Jakarta, Aktual.co — Anggota Komisi VII DPR RI Hari Purnomo angkat bicara terkait perselisihan antara Menteri ESDM Sudirman Said dengan Presiden RI ke-6 Susilo Bambang Yudhoyono (SBY).

Polemik tersebut bermula dari Sudirman Said yang menuding Pemerintahan SBY telah membiarkan anak usaha PT Pertamina (Persero) yakni Pertamina Energy Trading Ltd (Petral) tetap beroperasi meski dijadikan lumbung para mafia, bahkan upaya pembubaran disebut Sudirman kerap kandas di meja SBY. Tidak terima, SBY pun membantah semua itu melalui akun sosial medianya. SBY menyebut tudingan Sudirman sebagai fitnah dan meminta agar mantan Bos PT Pindad itu untuk segera meminta maaf.

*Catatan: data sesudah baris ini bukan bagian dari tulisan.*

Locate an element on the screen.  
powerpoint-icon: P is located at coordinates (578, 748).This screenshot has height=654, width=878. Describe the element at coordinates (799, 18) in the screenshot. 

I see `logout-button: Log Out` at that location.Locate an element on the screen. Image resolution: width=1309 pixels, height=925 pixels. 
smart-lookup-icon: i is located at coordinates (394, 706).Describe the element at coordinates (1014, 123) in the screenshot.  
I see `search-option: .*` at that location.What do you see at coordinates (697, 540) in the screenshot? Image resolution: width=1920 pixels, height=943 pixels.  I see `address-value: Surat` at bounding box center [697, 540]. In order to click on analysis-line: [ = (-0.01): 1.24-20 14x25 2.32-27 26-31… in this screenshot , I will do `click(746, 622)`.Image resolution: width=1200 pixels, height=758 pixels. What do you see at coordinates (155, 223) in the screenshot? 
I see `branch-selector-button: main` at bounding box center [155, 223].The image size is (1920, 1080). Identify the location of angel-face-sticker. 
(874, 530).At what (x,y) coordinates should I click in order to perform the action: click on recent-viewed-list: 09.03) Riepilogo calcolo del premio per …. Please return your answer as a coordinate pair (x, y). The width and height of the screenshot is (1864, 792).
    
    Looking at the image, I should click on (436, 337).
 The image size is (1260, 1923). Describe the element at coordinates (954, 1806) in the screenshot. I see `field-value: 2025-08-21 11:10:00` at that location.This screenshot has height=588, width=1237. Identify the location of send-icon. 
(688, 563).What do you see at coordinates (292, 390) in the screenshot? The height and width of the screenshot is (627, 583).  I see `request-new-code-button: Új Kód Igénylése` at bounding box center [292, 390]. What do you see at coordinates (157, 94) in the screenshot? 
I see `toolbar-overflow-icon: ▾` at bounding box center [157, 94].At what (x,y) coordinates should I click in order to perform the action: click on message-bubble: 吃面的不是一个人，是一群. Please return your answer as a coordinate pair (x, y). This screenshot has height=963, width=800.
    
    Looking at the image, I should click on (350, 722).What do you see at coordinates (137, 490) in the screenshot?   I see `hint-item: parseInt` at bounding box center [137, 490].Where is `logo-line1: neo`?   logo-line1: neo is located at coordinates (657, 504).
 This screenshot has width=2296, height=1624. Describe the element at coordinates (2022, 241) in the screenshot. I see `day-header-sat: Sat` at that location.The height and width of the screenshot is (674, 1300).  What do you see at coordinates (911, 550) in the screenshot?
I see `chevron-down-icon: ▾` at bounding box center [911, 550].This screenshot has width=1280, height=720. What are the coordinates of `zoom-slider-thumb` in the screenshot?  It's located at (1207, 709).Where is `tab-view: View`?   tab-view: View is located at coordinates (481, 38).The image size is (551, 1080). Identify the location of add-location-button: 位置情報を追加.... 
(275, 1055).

“Terkait polemik Sudirman dan SBY, pak SBY itu tahu persis seperti apa peran Petral, jadi pasti tidak mudah gegabah membubarkan Petral,” ujar Hari saat berbincang dengan Aktual di Jakarta, Senin (1/6).

Menurut Hari, SBY yang pernah menjabat sebagai Menteri Pertambangan di era Presiden Gus Dur itu tentu sudah paham permasalahan di Petral namun dirinya enggan gegabah mengambil keputusan lantaran dia tahu betapa pentingnya peran Petral.

“Beliau bekas Menteri Pertambangan. Beliau tahu persis sektor ini,” ucapnya.

Ia menambahkan, Pertamina tentu sangat membutuhkan peran ‘trading arm’ dalam menjalankan fungsi pengadaan. Di mana sebelumnya peran tersebut diemban oleh Petral yang saat ini tengah dilikuidasi.

“Sektor pengadaan, adanya Petral tidak keliru. Karena setiap perusahaan migas itu wajar memiliki trading arm company. Itu untuk mengikuti perkembangan minyak dunia. Penting bagi pengadaan,” terang dia.

Seperti diketahui, sejak awal tahun, fungsi pengadaan minyak di Pertamina sepenuhnya dijalankan oleh unit usahanya yakni Integrated Supply Chain (ISC). Sementara Petral saat ini tengah dilikuidasi hingga April 2015.

“Dengan Pertamina yang hanya melalui ISC itu mana mungkin bisa seperti itu. Ibarat membeli tiket pesawat, kan bisa beli langsung, bisa juga ke travel agen. ISC bukan lembaga baru, itu sudah lama dimiliki Pertamina. Keberadaan petral tidak salah, tidak keliru. Mungkin yang salah adalah tata kelolanya,” terangnya.

Lanjutnya, dengan Pertamina yang hanya mengandalkan ISC, maka  secara jangka panjang hal itu justru akan menyulitkan Pertamina dalam menjalankan kegiatan pengadaan.

“Saya khawatir dalam jangka panjang, tanpa Petral, Pertamina akan kesulitan dalam mendapatkan minyak,” tutupnya.

Sementara itu, Pengamat Energi Yusri Usman mengatakan bahwa seharusnya Pemerintahan Joko Widodo tidak salah dalam mengambil keputusan soal nasib Petral. Dirinya menghimbau agar Pemerintah lebih memprioritaskan mengungkap oknum mafianya ketimbang membubarkan lembaganya.

“Kita harus kritisi oknumnya dan jaga lembaganya. Karena secara dikonstitusi lembaga itu dibentuk untuk kesejahteraan rakyat. Hanya saja oknumnya yang menyalahgunakan,” tandas dia.